The article should include the fact that JWH-018 and oleamide are the main active ingredients in Organic Worx Smoke, which makes me worried since surely it can't be safe to smoke it?

Dubious[edit]

Oleamide was discovered and characterized by Benjamin Cravatt III and Richard Lerner at The Scripps Research Institute in La Jolla, CA.

Surely oleamide the chemical was known before Cravatt's work? MeSH has had an oleamide entry since 1981. Maybe Cravatt/Lerner were the first to discover it in cerebrospinal fluid? AxelBoldt (talk) 18:55, 10 November 2008 (UTC)

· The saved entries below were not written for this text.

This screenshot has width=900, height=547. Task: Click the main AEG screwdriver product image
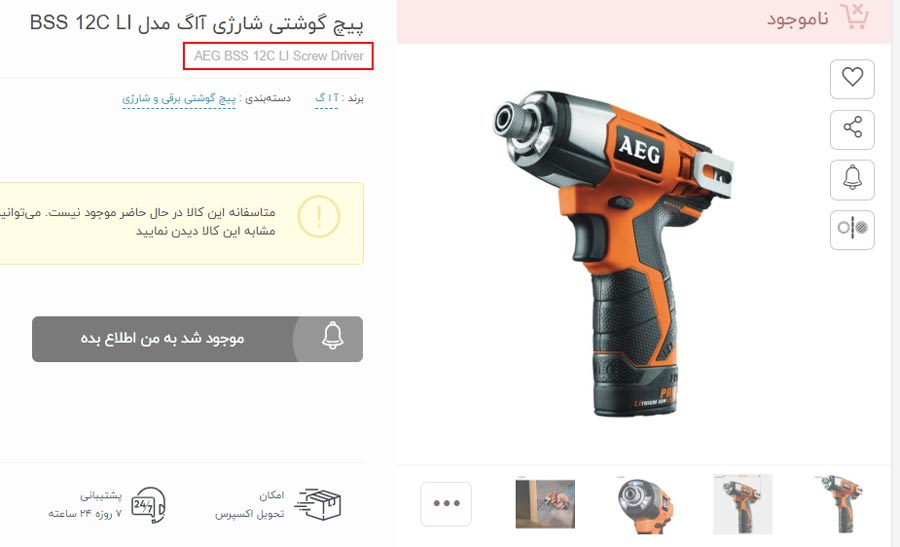611,253
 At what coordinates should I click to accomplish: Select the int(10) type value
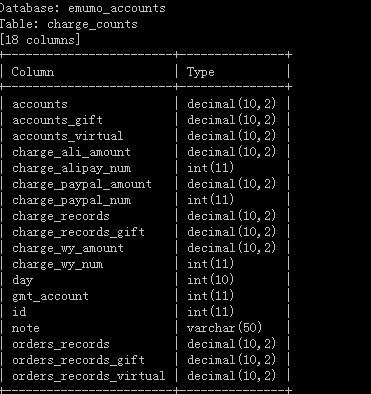pyautogui.click(x=210, y=280)
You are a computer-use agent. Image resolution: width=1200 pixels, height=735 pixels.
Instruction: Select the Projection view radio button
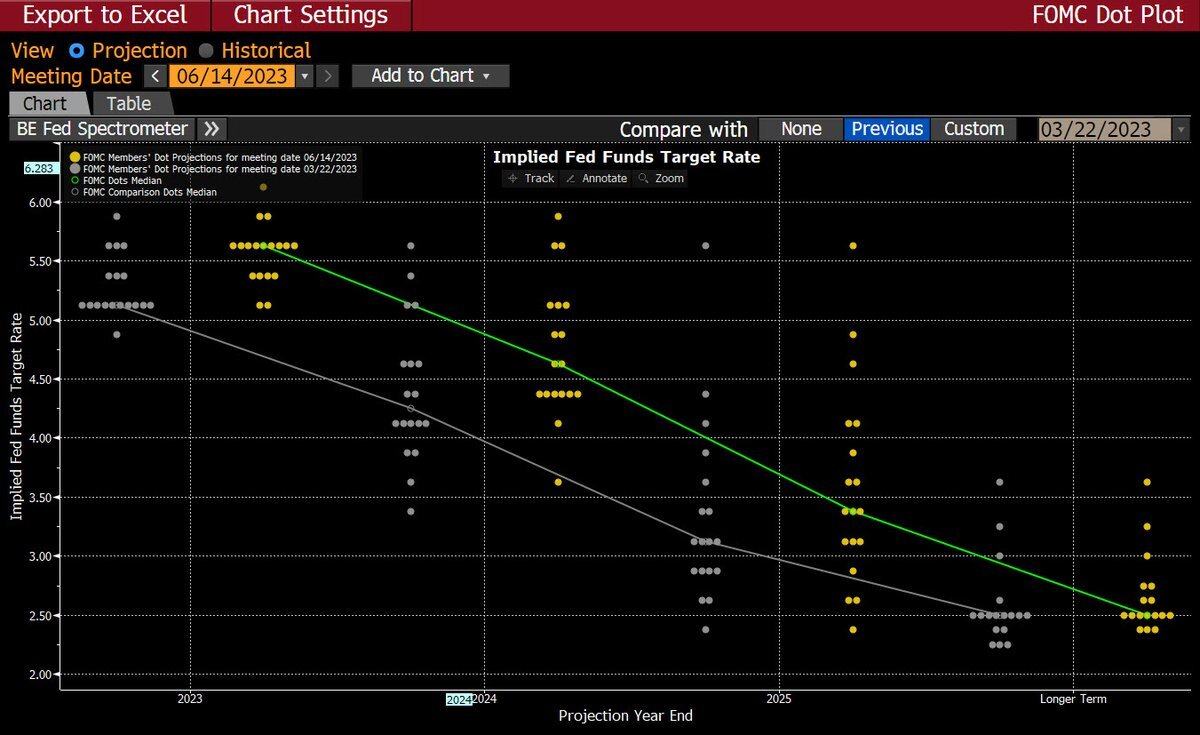(x=77, y=50)
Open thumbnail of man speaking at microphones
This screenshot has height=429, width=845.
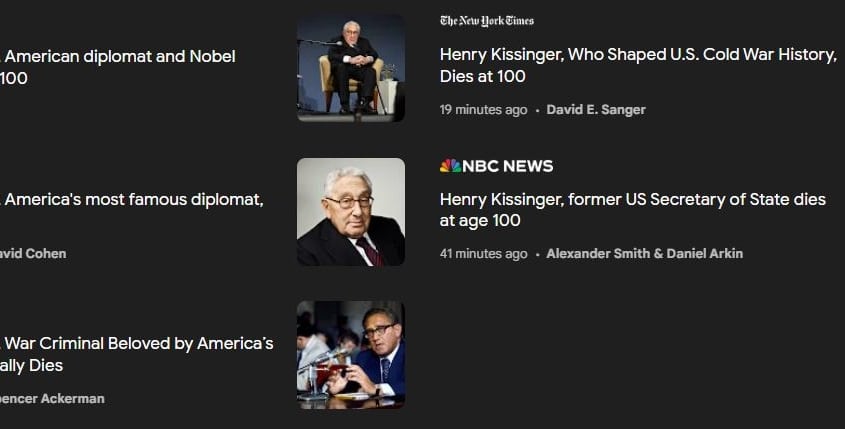pyautogui.click(x=351, y=355)
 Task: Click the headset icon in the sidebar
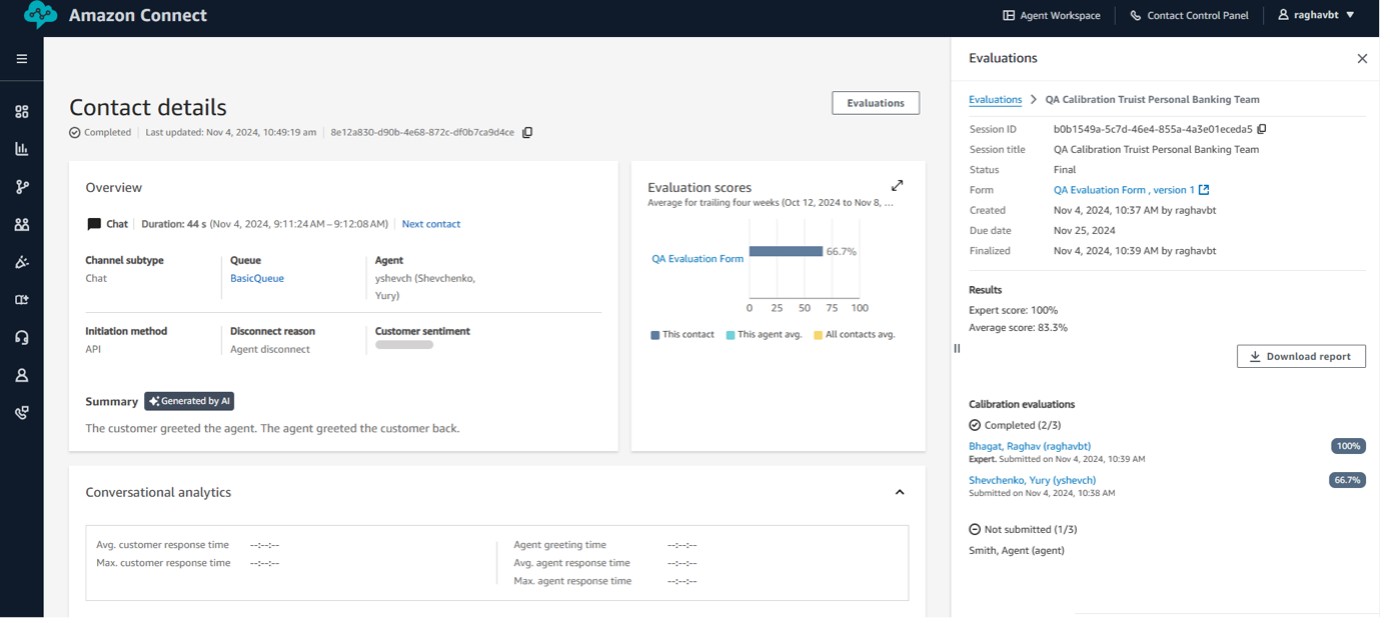pyautogui.click(x=21, y=338)
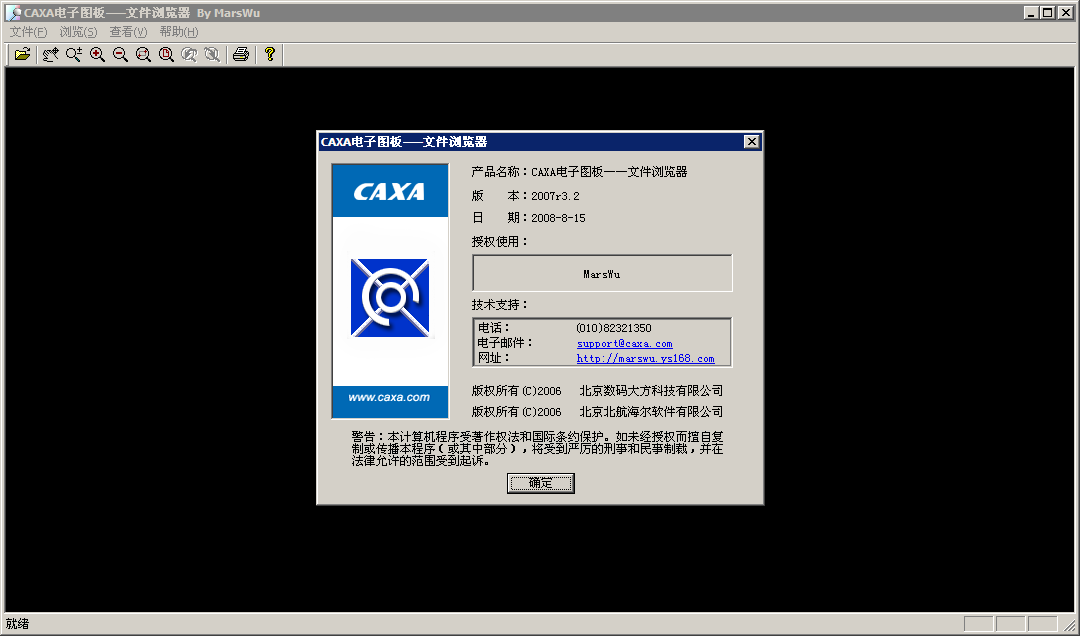This screenshot has width=1080, height=636.
Task: Open the 查看(V) menu
Action: (126, 32)
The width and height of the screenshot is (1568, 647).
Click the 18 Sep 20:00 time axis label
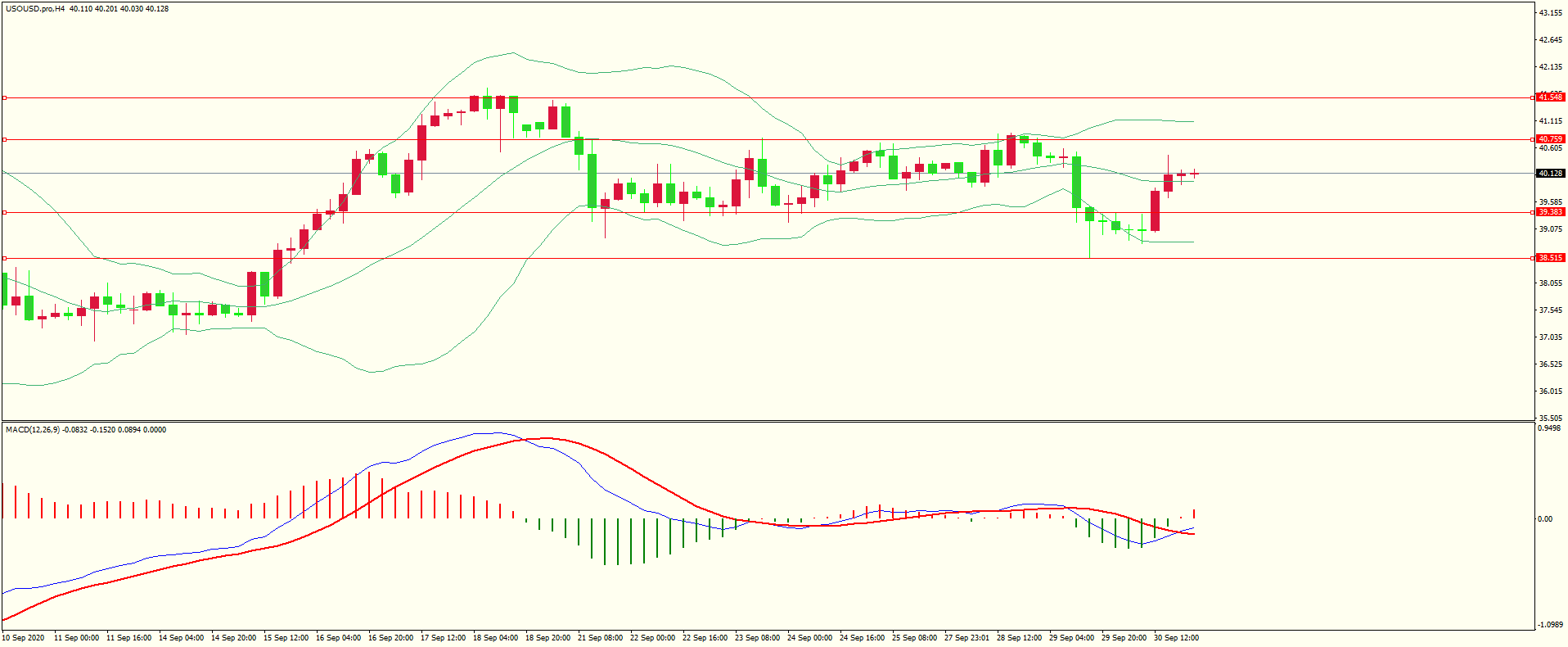[x=547, y=638]
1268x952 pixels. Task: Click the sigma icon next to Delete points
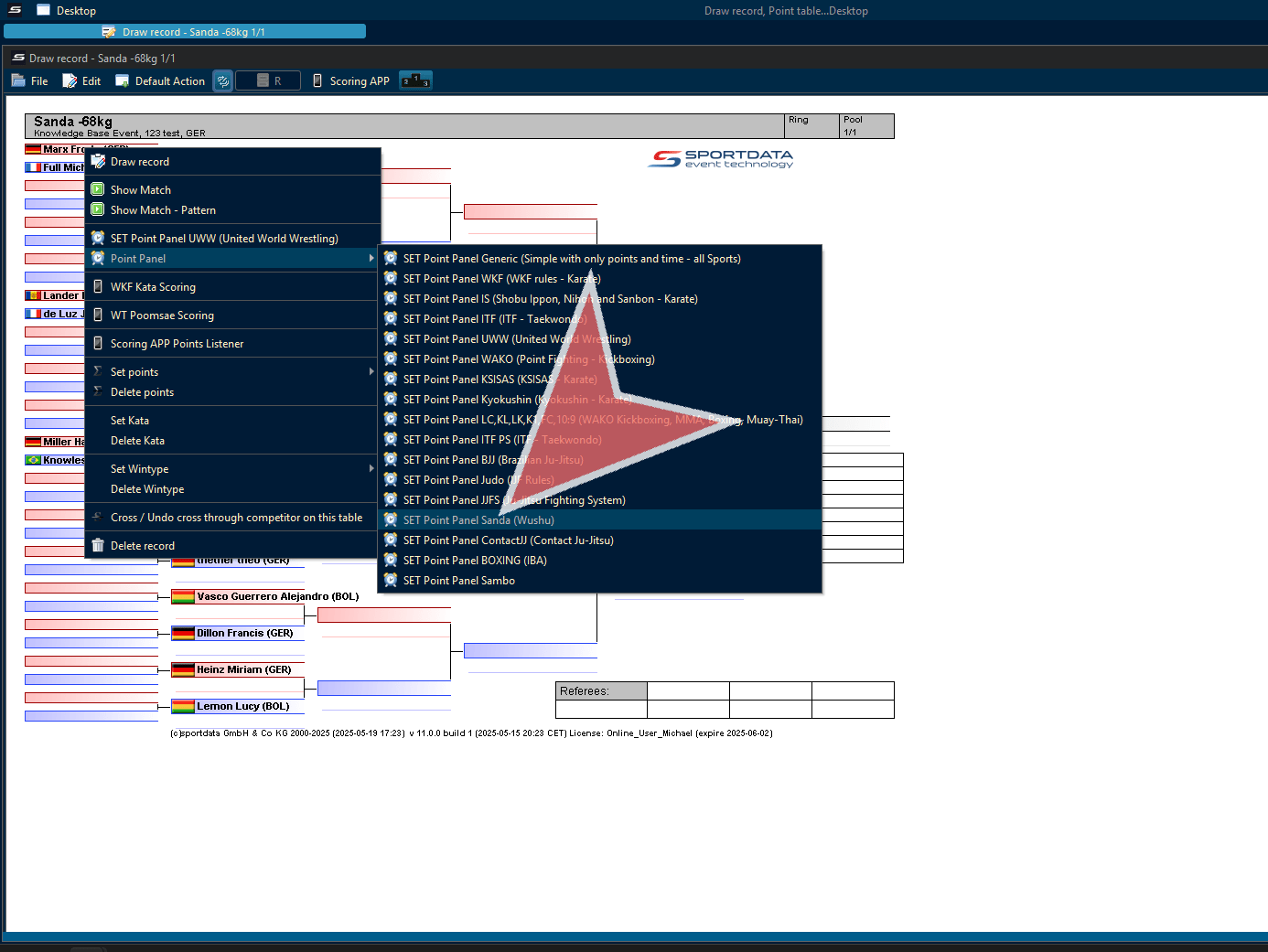(98, 392)
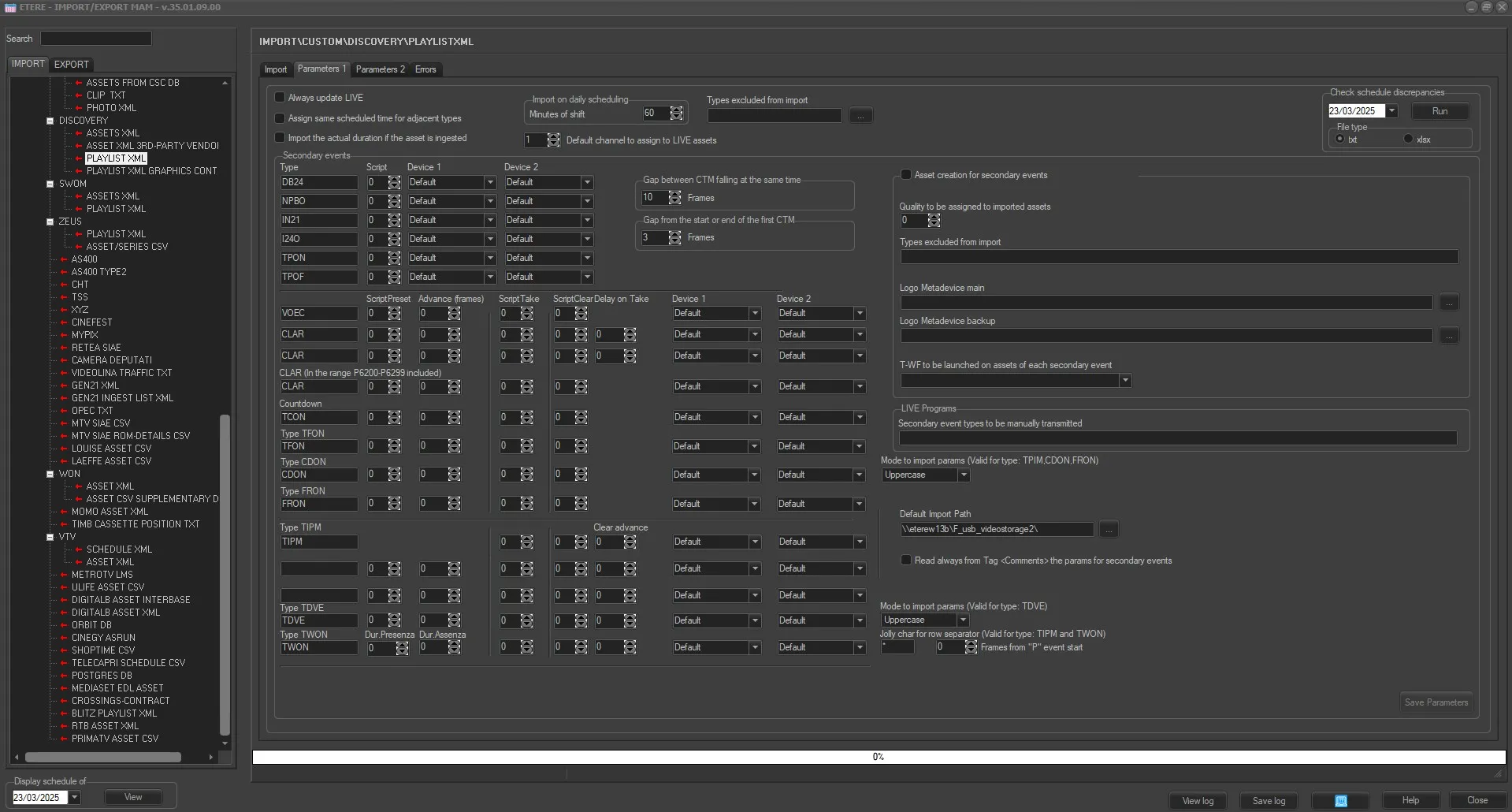Viewport: 1512px width, 812px height.
Task: Click the blue icon button beside Save log
Action: (x=1340, y=800)
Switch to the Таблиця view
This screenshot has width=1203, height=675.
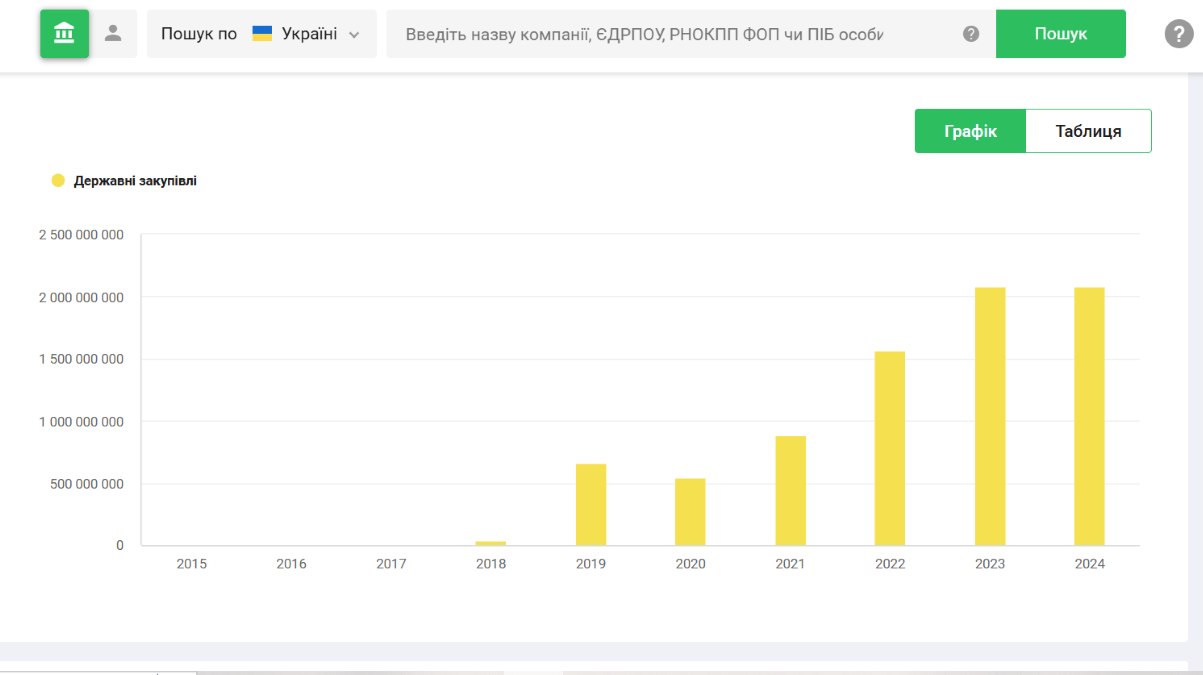tap(1088, 131)
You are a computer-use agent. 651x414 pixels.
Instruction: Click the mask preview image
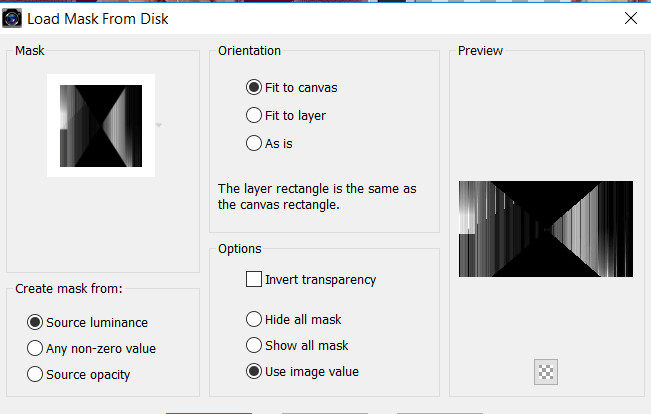point(545,229)
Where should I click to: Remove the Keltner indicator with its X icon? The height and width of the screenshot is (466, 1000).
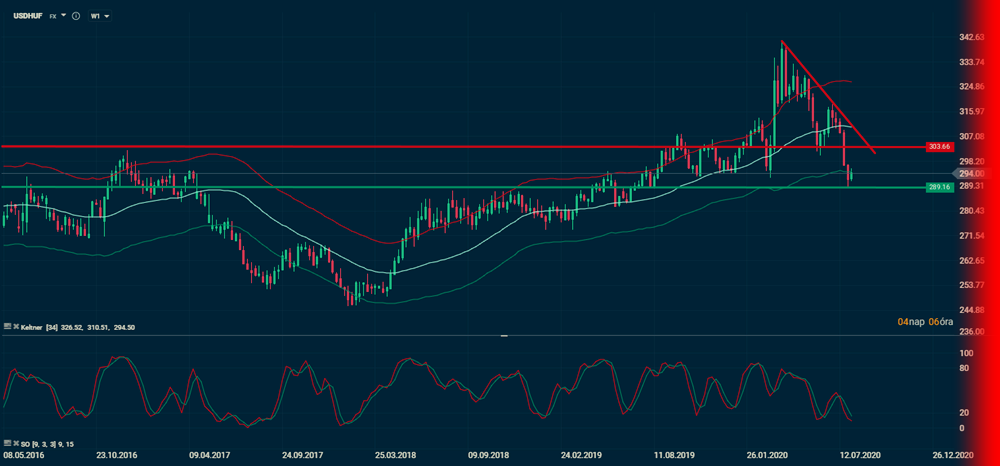[x=17, y=327]
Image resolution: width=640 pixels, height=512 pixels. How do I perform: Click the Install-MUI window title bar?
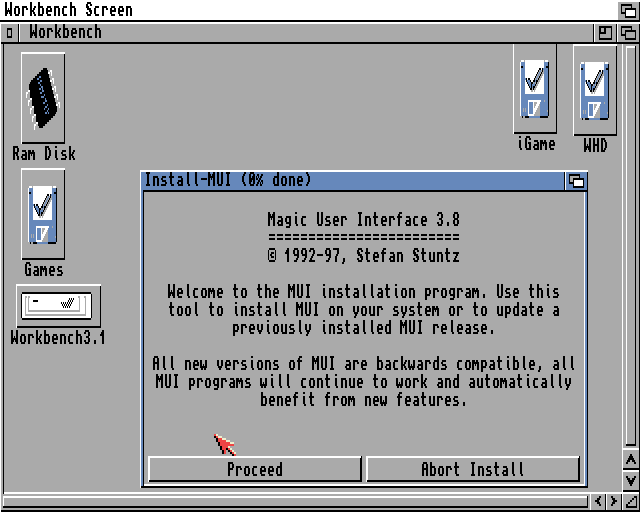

fair point. I've fixed the corresponding text. Roadnottaken (talk) 23:34, 4 January 2009 (UTC)

Section moved here[edit]

I have removed the "Recreation use" section: There is no documented evidence of Oleamide being used specifically as a recreational drug. However, it was found in large quantities in the smoking blends "Smoke" and "Skunk" alongside the synthetic cannabinoid. The purpose of the addition of oleamide to these blends is unclear. I don't think it is necessary to have a section for recreational use that states that there is no evidence of recreational use. Secondly, oleamide's presence in "smoking blends" is just trivia when the reason it is there is "unclear". If someone wants to expand and/or clarify these statements, perhaps it can be added back in to the article. ChemNerd (talk) 20:53, 1 September 2009 (UTC)


I see the information as more than just trivia. Identifying the ingredients in these blends is very important, and information on their ingredients is quite hard to come by (obviously the vendors try to keep them secret). These products are used by hundreds of thousands (if not millions) worldwide, most of them clueless as to what they contain. It's not as if the article is overly cluttered. Including this information won't do any harm, and from searching through discussion forums I have seen this little snippet of information do a lot of good.